Source document:
>>>

Riiiiiiiight. Look, let us be honest here. It could have gone better. It could have gone a lot bloody better.
This week I have:
- locked myself out of the house
- for 10 hours
- without proper clothing
- Nothing inappropriate. Just some old ripped jeans and the pinkest, fluffiest house-jumper you can imagine.
- without coffee
- without 5c to rub together
- on a cold day
- caught a nasty bugger of a cold that’s had me in bed, asleep, for about 72 hours
- made bread from scratch (you know, because)
- discovered that ginger tea is amaaaaaazing
- updated my health coverage details. $5 cheaper a month because I’m in Melbourne, not Canberra, woot!
- cleaned out five drawers in the kitchen. How many amusing lego-shaped ice-cube molds does one woman need? The answer is 7.
You know what I haven’t done? Applied for any jobs.
I’ve updated my linkedin profile, fiddled around with my resume, set up electronic folders and started three or four cover letters. I’ve searched job sites, and even found jobs I should be applying for. I’ve got a list, too, of closing dates, to make sure I get things in on time. I’ve just been so addled I haven’t done that single defining feature of looking for work – bloody applying for it.

<<<

Item position entries:
>>>

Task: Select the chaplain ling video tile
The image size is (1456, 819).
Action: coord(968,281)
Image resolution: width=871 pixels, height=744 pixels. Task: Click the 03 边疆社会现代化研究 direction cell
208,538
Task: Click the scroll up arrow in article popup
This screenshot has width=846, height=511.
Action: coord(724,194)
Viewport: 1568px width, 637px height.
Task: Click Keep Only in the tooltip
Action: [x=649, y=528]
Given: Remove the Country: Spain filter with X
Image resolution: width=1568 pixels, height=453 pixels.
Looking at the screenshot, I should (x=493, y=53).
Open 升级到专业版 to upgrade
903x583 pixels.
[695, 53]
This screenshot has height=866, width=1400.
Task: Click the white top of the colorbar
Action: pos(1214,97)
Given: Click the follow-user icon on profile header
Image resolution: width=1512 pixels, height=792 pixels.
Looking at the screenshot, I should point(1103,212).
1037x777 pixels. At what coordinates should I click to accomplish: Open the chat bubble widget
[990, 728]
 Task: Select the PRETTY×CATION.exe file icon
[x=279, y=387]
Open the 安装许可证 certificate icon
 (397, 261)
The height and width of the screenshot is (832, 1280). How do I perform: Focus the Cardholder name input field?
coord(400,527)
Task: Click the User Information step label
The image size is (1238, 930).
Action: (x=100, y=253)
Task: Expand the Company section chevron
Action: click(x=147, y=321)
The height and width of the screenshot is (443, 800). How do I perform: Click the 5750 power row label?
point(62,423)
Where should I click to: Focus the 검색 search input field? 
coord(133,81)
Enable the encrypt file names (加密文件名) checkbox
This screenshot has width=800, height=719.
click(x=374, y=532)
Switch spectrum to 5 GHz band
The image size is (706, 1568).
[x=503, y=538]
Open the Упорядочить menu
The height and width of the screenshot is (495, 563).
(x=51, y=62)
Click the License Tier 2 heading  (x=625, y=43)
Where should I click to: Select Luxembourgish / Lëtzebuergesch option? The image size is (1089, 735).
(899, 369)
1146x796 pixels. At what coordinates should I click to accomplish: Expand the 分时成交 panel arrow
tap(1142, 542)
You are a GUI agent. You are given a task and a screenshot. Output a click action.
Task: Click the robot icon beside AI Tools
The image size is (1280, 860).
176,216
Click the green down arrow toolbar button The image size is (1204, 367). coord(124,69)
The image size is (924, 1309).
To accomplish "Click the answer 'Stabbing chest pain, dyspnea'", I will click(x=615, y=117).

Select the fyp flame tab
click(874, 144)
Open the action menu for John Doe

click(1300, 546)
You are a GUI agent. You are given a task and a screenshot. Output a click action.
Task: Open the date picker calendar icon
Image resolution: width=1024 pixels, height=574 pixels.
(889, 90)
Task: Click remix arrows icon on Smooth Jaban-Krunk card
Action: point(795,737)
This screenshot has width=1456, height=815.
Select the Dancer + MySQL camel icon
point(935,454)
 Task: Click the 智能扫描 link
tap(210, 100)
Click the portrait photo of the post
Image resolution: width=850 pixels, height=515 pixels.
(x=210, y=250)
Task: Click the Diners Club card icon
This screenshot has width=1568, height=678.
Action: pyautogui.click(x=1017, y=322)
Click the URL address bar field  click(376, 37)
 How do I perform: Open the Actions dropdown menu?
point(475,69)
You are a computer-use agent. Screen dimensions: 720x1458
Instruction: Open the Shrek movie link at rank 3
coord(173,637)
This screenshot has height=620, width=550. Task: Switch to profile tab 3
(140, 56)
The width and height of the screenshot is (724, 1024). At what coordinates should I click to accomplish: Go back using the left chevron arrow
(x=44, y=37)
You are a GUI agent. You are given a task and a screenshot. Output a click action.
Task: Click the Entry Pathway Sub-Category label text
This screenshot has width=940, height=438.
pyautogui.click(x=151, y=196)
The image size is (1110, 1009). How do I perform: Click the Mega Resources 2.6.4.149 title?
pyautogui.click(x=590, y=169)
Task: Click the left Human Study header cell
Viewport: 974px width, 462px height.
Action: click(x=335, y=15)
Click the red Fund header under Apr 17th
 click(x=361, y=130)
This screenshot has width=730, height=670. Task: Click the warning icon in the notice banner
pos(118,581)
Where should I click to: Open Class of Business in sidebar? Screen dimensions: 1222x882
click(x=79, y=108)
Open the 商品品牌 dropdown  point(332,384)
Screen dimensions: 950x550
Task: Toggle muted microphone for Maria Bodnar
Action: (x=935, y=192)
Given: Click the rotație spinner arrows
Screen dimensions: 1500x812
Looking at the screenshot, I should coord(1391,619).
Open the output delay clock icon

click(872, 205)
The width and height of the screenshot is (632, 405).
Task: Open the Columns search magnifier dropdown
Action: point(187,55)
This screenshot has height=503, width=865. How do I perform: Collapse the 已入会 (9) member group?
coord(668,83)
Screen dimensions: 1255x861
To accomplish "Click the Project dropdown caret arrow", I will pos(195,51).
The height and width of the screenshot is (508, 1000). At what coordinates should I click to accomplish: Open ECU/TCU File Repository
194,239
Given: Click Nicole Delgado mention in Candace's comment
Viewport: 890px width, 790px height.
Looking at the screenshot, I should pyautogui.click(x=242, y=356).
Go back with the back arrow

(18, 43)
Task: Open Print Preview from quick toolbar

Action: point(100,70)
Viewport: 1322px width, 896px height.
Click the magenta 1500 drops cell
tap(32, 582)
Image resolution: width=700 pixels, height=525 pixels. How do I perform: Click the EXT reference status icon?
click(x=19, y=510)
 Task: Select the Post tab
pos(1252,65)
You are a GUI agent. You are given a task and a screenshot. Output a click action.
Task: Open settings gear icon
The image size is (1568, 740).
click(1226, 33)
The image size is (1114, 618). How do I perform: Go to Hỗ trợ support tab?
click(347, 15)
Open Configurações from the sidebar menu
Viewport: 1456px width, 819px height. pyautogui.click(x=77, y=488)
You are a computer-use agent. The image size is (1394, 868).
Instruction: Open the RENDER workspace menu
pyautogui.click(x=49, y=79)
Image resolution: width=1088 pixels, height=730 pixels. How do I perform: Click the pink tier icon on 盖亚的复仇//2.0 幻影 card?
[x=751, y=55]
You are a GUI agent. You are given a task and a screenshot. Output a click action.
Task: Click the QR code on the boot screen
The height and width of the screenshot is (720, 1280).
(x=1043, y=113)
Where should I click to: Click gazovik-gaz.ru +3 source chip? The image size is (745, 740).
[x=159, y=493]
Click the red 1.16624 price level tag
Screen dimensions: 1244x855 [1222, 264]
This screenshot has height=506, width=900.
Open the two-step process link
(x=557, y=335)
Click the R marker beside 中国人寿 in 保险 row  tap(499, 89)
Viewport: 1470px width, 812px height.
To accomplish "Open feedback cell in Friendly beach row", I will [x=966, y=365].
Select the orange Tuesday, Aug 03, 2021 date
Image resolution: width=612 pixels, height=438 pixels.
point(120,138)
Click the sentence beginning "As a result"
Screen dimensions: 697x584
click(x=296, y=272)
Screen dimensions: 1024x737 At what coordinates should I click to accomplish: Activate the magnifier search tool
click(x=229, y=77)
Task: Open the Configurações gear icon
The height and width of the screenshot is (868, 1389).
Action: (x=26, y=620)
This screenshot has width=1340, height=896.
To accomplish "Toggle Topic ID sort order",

<<<

Required tasks:
(a) Repeat everything in the post about the writer's week from "You know what" down to "applying for it.".
(b) In the post about the writer's week, the writer has done a lot of job-search preparation but no applying. What reason does the post give for this?
(c) Take the post about the writer's week further, continuing on from its last sentence.
The data is separate material, unrelated to the post about the writer's week.

Set of answers:
(a)
You know what I haven’t done? Applied for any jobs.
I’ve updated my linkedin profile, fiddled around with my resume, set up electronic folders and started three or four cover letters. I’ve searched job sites, and even found jobs I should be applying for. I’ve got a list, too, of closing dates, to make sure I get things in on time. I’ve just been so addled I haven’t done that single defining feature of looking for work – bloody applying for it.

(b) The writer has updated a LinkedIn profile, worked on a resume, set up electronic folders, started several cover letters and listed closing dates, but has been so addled that the actual applying hasn't happened.

(c)
I’d like to cut myself some slack but really, a job isn’t going to jump out at me from behind a bush. Next week, right? I mean at this stage, just ONE application would count as a win.
But there’s something that feels pretty scary about sending off that first one, and I reckon I’ve figured out what it is. See, if I don’t apply, then I’m not being rejected from jobs. So long as I don’t apply, then I can live in a fabulous fantasy that a job is just around the corner. As soon as I start applying, I’ve started welcoming in crushing rejection on a near-constant basis. This week has been kind of fun, spent as it has been making sure I’ve got the right stationary and linkedin d0-dads. There’s not much that’s going to be fun about actually searching.
So I guess I’m a bit of a coward.
Damn personal insights.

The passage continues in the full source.